Les protestations du samedi 19 mars dans les rues de la capitale visaient les plans de privatisation du port et de la CWA, et de façon plus large les nombreux projets se résumant tout simplement à vendre le pays aux multinationales et investisseurs étrangers.
J’y ai participé aux côtés des syndicats et des mouvements sociaux et écologistes, en tant que citoyenne contestant cette stratégie.
Peu importent le nouvel équilibre mondial et les pays émergents, le fait est là : les puissants se partagent le monde, comme toujours. Aujourd’hui les États, sociétés d’État, banques et multinationales disposant de fonds en abondance visent l’Afrique, l’Asie du Sud-Est et d’autres pays du Sud, notamment Madagascar et Maurice…, et/ou les pays fortement endettés (Grèce), pour y acheter des milliers d’hectares de terres cultivables, de terres « bétonables », des villes, des ports, des infrastructures publiques. Je vous laisse méditer sur le terme de « recolonisation »…

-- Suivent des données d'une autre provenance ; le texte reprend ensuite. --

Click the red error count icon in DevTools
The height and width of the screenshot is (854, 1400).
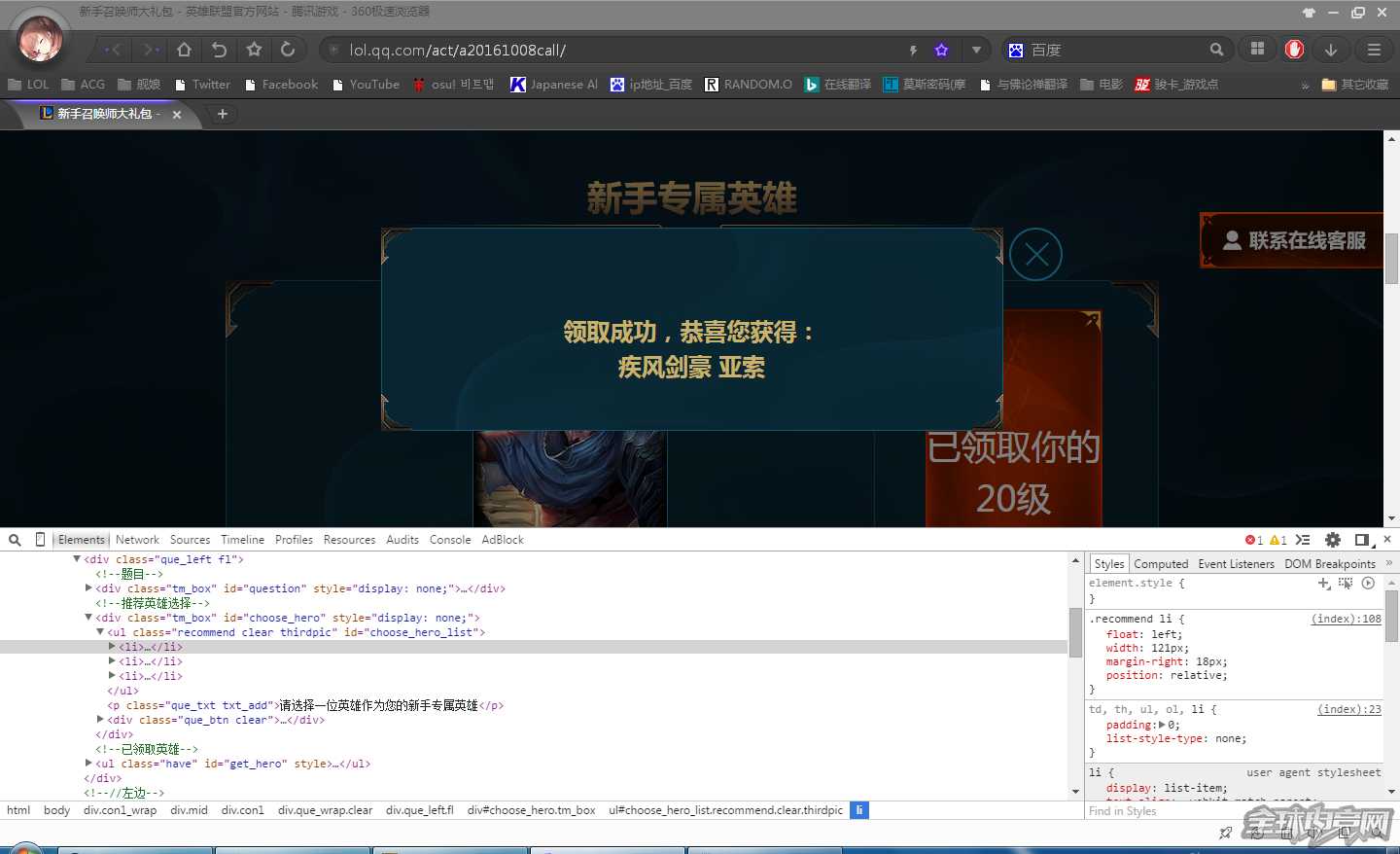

Concernant l’actualité locale, les syndicats sont en première ligne mais j’affirme que ces enjeux concernent tous les citoyens. Nos biens communs sont des actifs qui ont une valeur unique parce qu’ils sont nos propres ressources naturelles (et faut-il rappeler que nos terres sont limitées à 1860 km carrés !), notre patrimoine économique et humain, notre histoire, notre sueur.